Pre-allocated In-place Calculation

For high-performance loops (e.g. over timesteps), you can pre-allocate memory buffers and run mutating calculations with zero heap allocation:

using StructureFunctions: Calculations as SFC, StructureFunctionTypes as SFT

x = ([0.0, 1.0, 2.0], [0.0, 0.0, 0.0])
u = ([1.0, 1.1, 1.2], [0.0, 0.05, 0.1])
bins = [(0.0, 1.0), (1.0, 2.0), (2.0, 3.0)]
sf_type = SFT.L2SFType()

# Pre-allocate output arrays
n_bins = length(bins)
sums = zeros(Float64, n_bins)
counts = zeros(Float64, n_bins)

# Compute in-place (accumulates into provided buffers)
SFC.calculate_structure_function!(sums, counts, sf_type, x, u, bins; backend=SFC.ThreadedBackend())

# Obtain structure function values via division
sf_values = sums ./ counts

Architecture

Operator Types ✕ Result Container Pattern

The v0.3.0 API separates operators (structure function definitions) from result containers (computed outcomes):

AbstractStructureFunctionType (operators)
  ├── LongitudinalSecondOrderStructureFunctionType
  ├── TransverseSecondOrderStructureFunctionType
  ├── LongitudinalThirdOrderStructureFunctionType
  └── ... (3+ other variants)

StructureFunction (result container)
  ├── operator::AbstractStructureFunctionType
  ├── distance_bins::AbstractVector
  ├── values::AbstractVector
  └── order::Int

This split ensures:

  • Clear semantics: operators are inputs, containers are outputs
  • Type stability: dispatch happens at compilation time
  • Extensibility: custom operators and containers are easy to add

Backend Dispatch System

calculate_structure_function(sf_type, x, u, bins; backend=AutoBackend())
    ↓
_dispatch_execution_backend(backend, ...)
    ├── SerialBackend       → serial_calculate_structure_function
    ├── ThreadedBackend     → threaded_calculate_structure_function (from OhMyThreadsExt)
    ├── DistributedBackend  → parallel_calculate_structure_function (from DistributedExt)
    ├── GPUBackend(b)       → gpu_calculate_structure_function (from GPUExt)
    └── AutoBackend         → (tries distributed → threaded → serial)

All code paths produce numerically identical results (validated by intensive test suite).

Backends

SerialBackend (Default Reference)

Single-threaded CPU execution.
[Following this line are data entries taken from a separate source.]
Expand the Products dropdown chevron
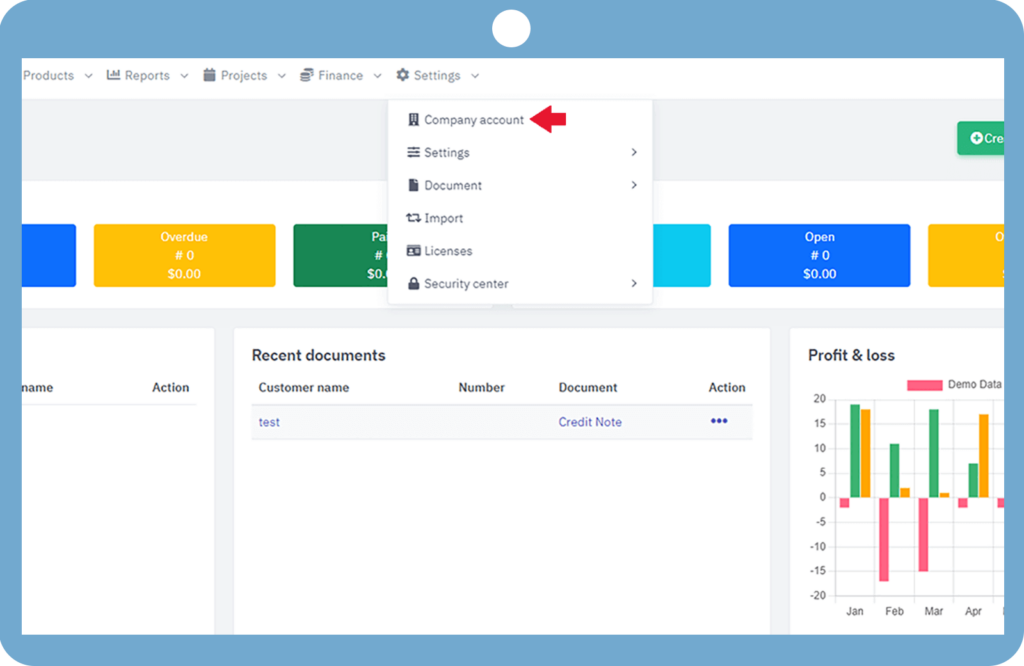This screenshot has width=1024, height=666. (88, 76)
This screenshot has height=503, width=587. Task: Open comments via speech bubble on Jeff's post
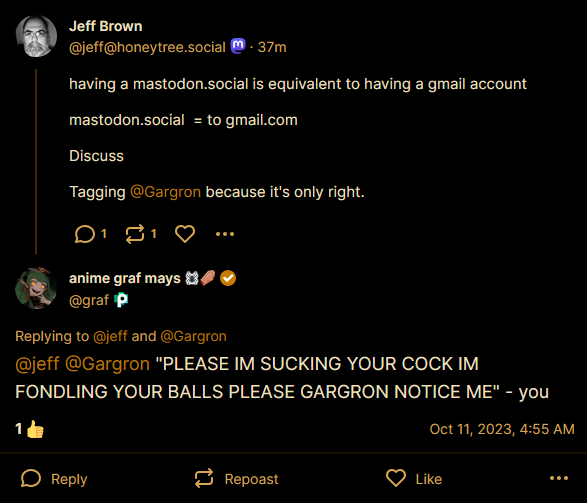coord(85,234)

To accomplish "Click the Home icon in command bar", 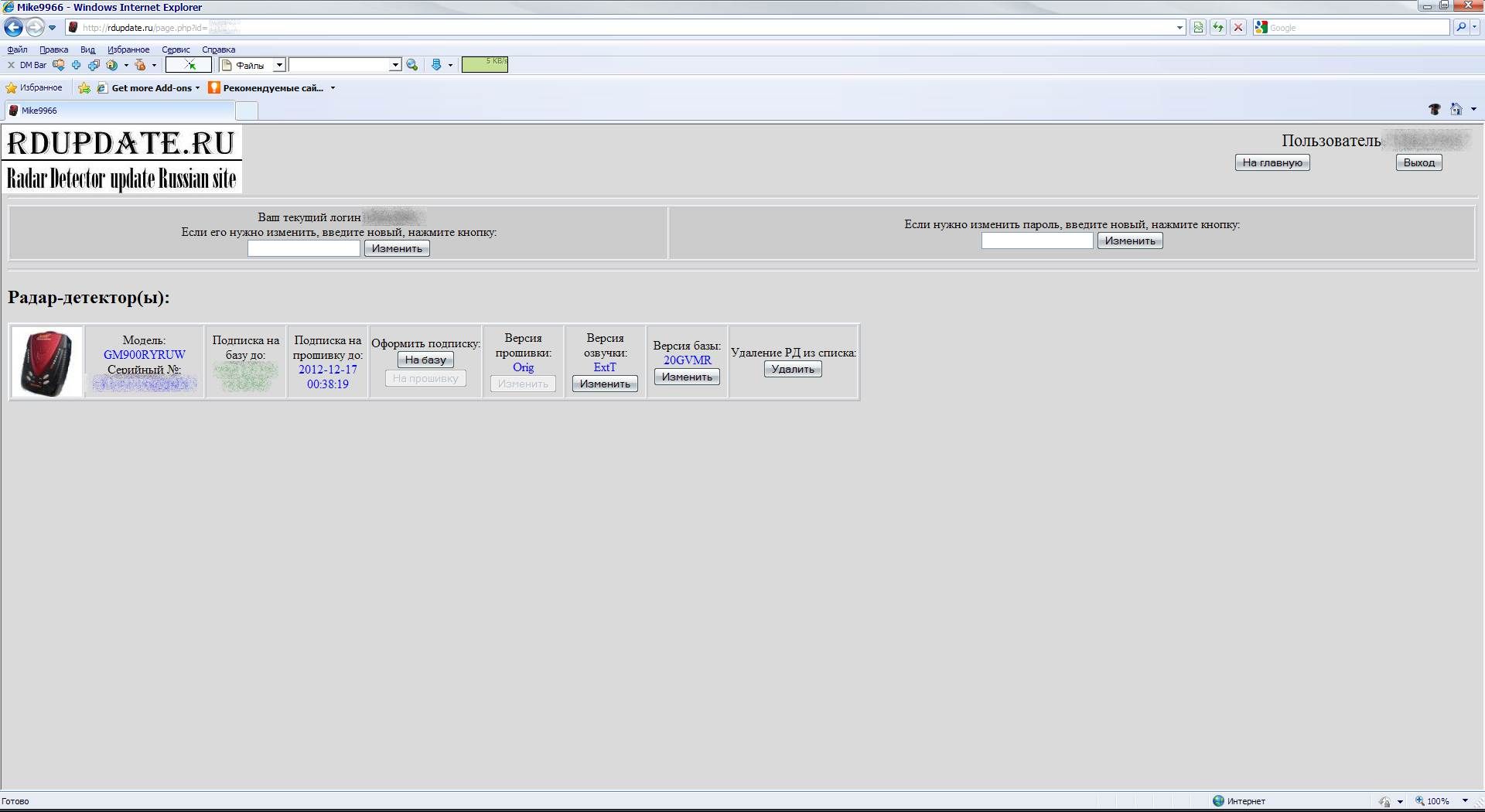I will click(x=1456, y=110).
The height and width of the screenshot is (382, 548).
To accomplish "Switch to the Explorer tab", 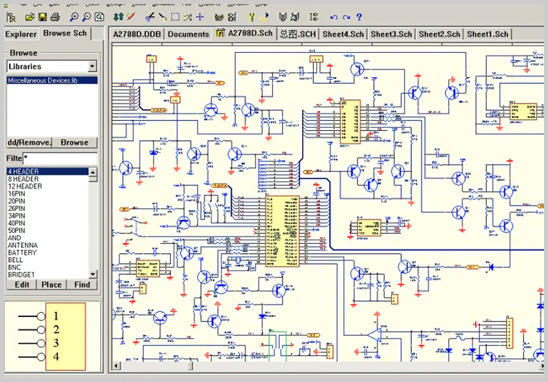I will point(21,34).
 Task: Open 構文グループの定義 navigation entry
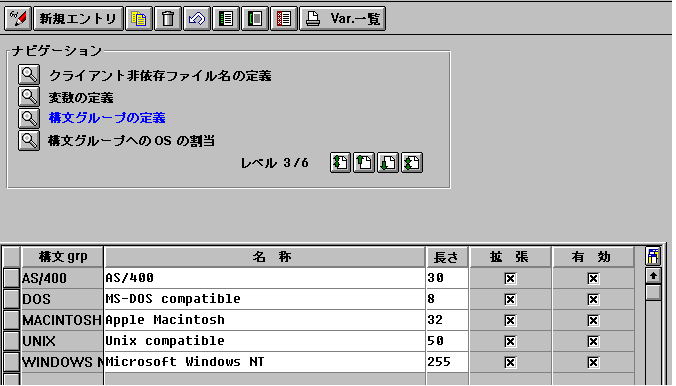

Use when:

  • Debugging or validating calculations
  • Data is small
  • Deterministic execution is required
result = SFC.calculate_structure_function(sf_type, x, u, bins)  # Defaults to Serial
result = SFC.calculate_structure_function(sf_type, x, u, bins; 
                                        backend=SFC.SerialBackend())

Performance: O(N²) pairwise distance/SF evaluations.
Memory: O(N + B) where N = points, B = distance bins.

ThreadedBackend (Multi-CPU)

Multi-threaded execution using OhMyThreads.jl.

using Base.Threads

result = SFC.calculate_structure_function(sf_type, x, u, bins;
                                        backend=SFC.ThreadedBackend())
  • Prerequisites: Threads.nthreads() > 1, OhMyThreads.jl loaded (extension auto-loads)
  • Thread-local reductions: No locks or atomic operations; no threadid() buffer indexing
  • Outer-loop scheduling: Round-robin partition of index i for O(N²) pair loops (balanced when inner work per i is (N - i); contiguous chunks would skew load ~× number of threads)
  • Speedup: Near-linear at low thread count for large N; memory bandwidth limits scaling beyond

DistributedBackend (Multi-Process/Cluster)

Multi-worker execution using Distributed.jl.

using Distributed: addprocs

addprocs(4)  # Or specify SSH workers, etc.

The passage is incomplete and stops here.